By Spl Correspondent
Global airfares have surged to record highs as intensifying conflict in the Middle East forces the closure of critical flight corridors. With airlines avoiding Iranian and Israeli airspace, the resulting reroutes and capacity cuts are driving one-way economy tickets between Europe and Asia, a dramatic surge in international ticket prices.
As airlines avoid the volatile Gulf airspace, available seat capacity has dropped while operational costs have spiked, leading to pricing levels rarely seen in commercial aviation.
These extraordinary price points are the direct result of a supply-demand imbalance, with fewer viable flight paths and several suspended services, airlines can command premium rates for the limited seats remaining.
The geography of the Middle East makes it a vital “aviation super-highway” for global connectivity. This importance was already magnified because many carriers were already avoiding Russian airspace due to the Ukraine conflict.
Rerouting adds significant flight time, sometimes extending journeys by two to four hours. These detours create a cascade of expenses like fuel consumption, technical stops and operational creep.
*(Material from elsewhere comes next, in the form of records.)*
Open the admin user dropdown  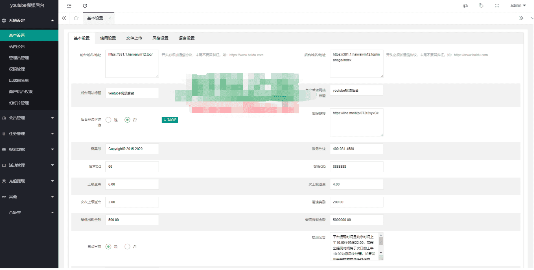pos(518,6)
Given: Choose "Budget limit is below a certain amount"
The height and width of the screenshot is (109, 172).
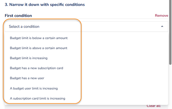Looking at the screenshot, I should (39, 38).
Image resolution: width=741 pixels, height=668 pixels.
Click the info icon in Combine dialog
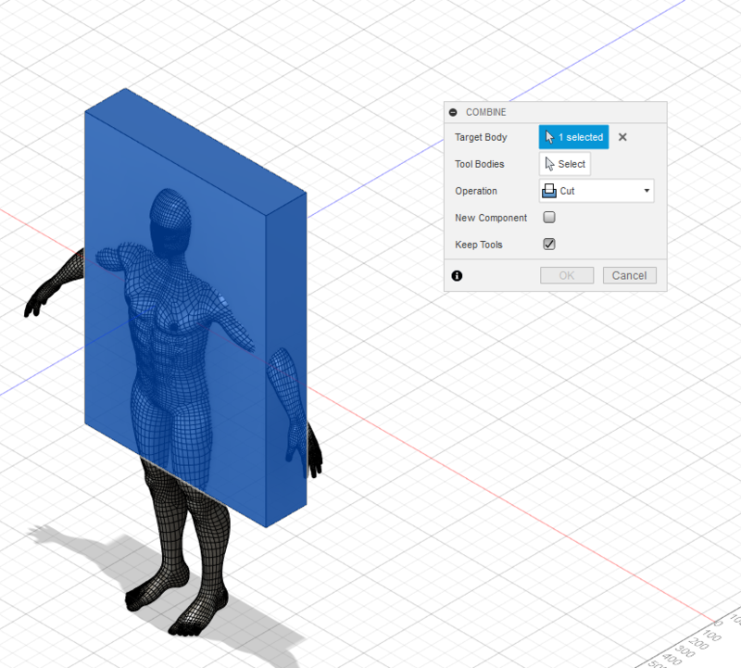(457, 275)
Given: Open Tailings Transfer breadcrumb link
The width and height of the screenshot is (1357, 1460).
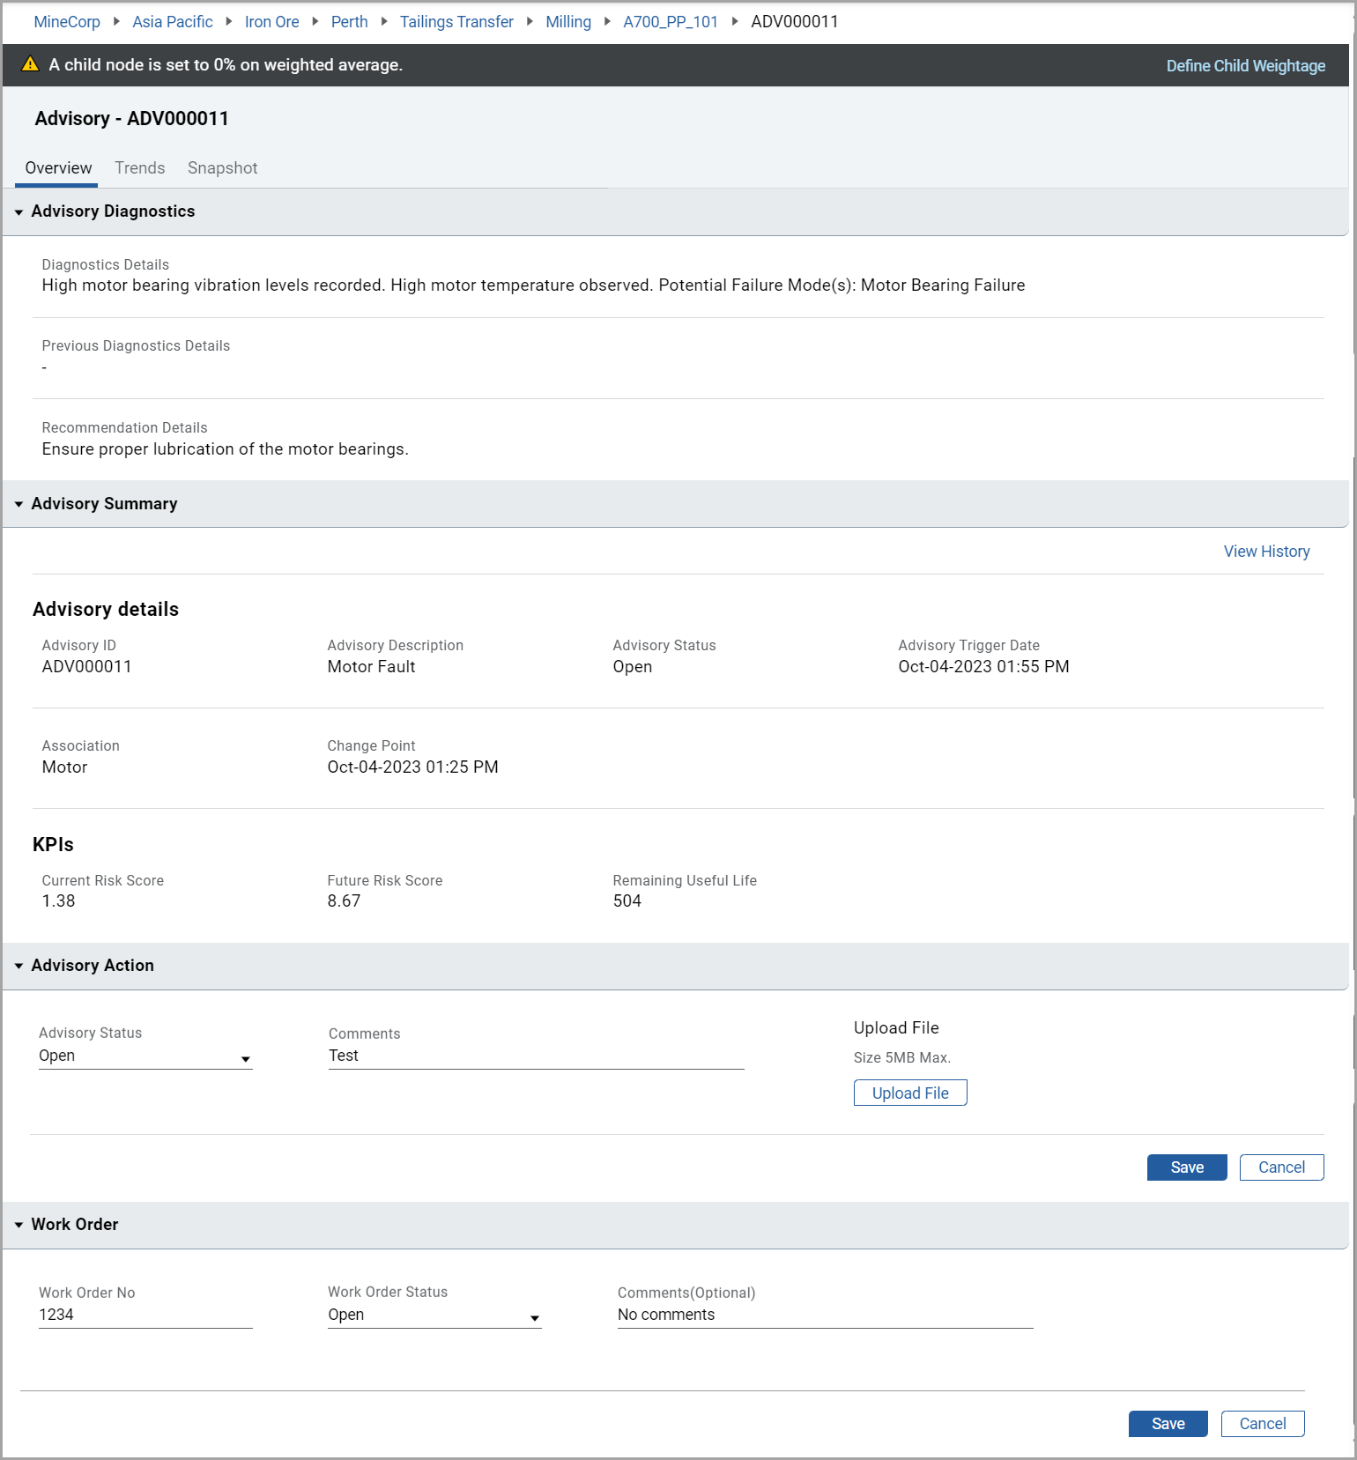Looking at the screenshot, I should (456, 22).
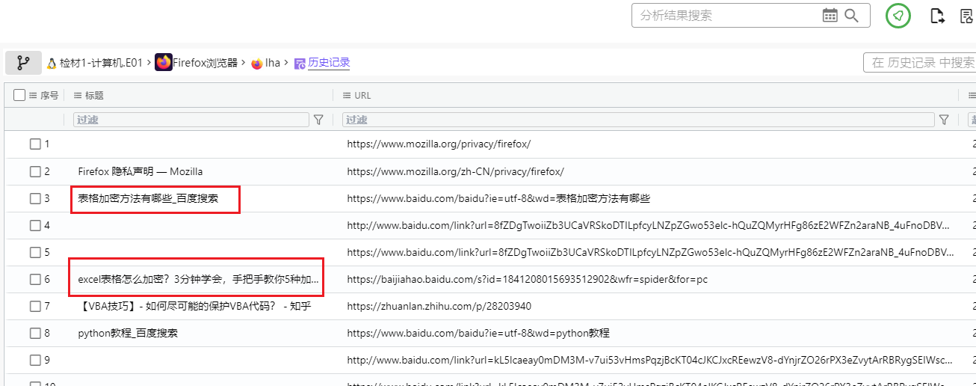Check the checkbox for row 6
This screenshot has height=386, width=976.
[35, 279]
Industry experts note that even a one-hour detour on a wide-body long-haul flight can add tens of thousands of dollars in operating costs per trip costs that are being passed directly to the consumer.
Indian carriers alone are estimated to be losing between INR 150–200 crore ($18–24 million) per day due to West Asian airspace closures. These losses are driven by the “double whammy” of expensive detours and the rising price of crude oil, which fluctuates wildly during Middle Eastern instability.
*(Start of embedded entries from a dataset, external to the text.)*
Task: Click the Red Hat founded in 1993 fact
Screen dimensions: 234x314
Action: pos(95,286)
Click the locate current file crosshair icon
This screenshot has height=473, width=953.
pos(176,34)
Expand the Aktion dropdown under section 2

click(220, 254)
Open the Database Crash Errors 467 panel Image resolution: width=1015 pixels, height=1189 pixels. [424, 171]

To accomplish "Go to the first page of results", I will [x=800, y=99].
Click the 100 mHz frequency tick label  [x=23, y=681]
Because Aviation Turbine Fuel (ATF) accounts for nearly 40% of an airline’s operating expenses, any increase in flight duration or fuel price has an immediate, negative impact on the bottom line.
The scale of the disruption is vast. Over 3,400 flights have been cancelled globally due to recent closures. Major hubs like Dubai, Doha, and Abu Dhabi, which collectively handle nearly 90,000 transit passengers daily have faced significant bottlenecks.
Airlines including Emirates, Etihad, and Qatar Airways have had to suspend or reduce operations alternatingly. When major carriers pull back capacity, the remaining flights become even more expensive.
The current crisis underscores how vulnerable global connectivity is to geopolitical shifts. The closure of the Iranian corridor, in particular, has removed a primary artery of the global aviation network.
For businesses and leisure travellers alike, the era of affordable long-haul travel is currently on pause. As the industry redesigns its flight paths almost overnight, the global traveller is the one left footing the bill for a more fractured and expensive sky.